Machine Translation & Data Privacy

Tianyi Zhao

Artificial intelligence, although in the fast-growing stage nowadays, is still a blackbox waiting for exploring and exploiting. Currently we are on the stage of leveraging with neural network, in which machines can learn advanced algorithm from practice and testing. The key fields in AI that have mostly impressed me during the course are machine learning and natural language process. The typical practice that combines these two is machine translation. As deep learning develops, neural network has been applied to machine learning and replacing the previous statistical one. With the encoder-decoder model, the source sentence is encoded into a fix-length vector from which a decoder generates a translation during the translation process. It associates context to find more accurate words and automatically adjusts to a more natural sentences syntactically that are smoother and more readable. Google Translate realized its transformation from statistical machine translation to neural one with multiple input methods in 2016. However, the technology still has problems in sequence and wording in reality. Besides, pattern recognition has also been applied to machine translation. There are mainly two types—image and speech. The multimedia in the source input is acceptable, however the output is always in text. Personally, I think the next step of machine translation is not only the accuracy improvement but also the diversity of output. In the near future, there may not simultaneous interpreters any longer.

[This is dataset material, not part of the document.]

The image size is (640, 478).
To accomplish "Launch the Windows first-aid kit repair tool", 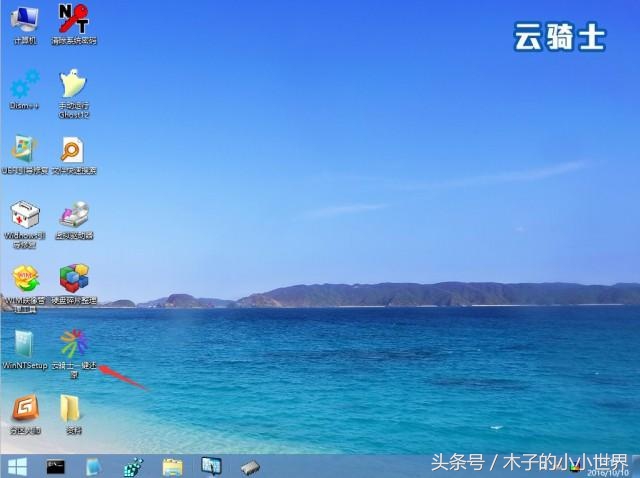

Besides, to improve the accuracy of machine processing outcome, there needs to be Big Data applied. So here comes a prevalent issue of privacy. How can we guarantee the data practiced for machines are collected legally or authorized? There has been numerous data abuse scandals in the tech giants. During a research on Google Translation URLs, a police investigator was discovered to translate requests for assistance made to foreign police forces. The confidential information becomes no more “confidential” because of online translation. Don DePalma of Common Sense Advisory warned that “free machine translation tools such as Google Translate can in advertently result in a data leak.” (Brown, 2017) As machine learning becomes more popular, how can the public users do to protect their data when enjoying the comfort and convenience brought by machine learning?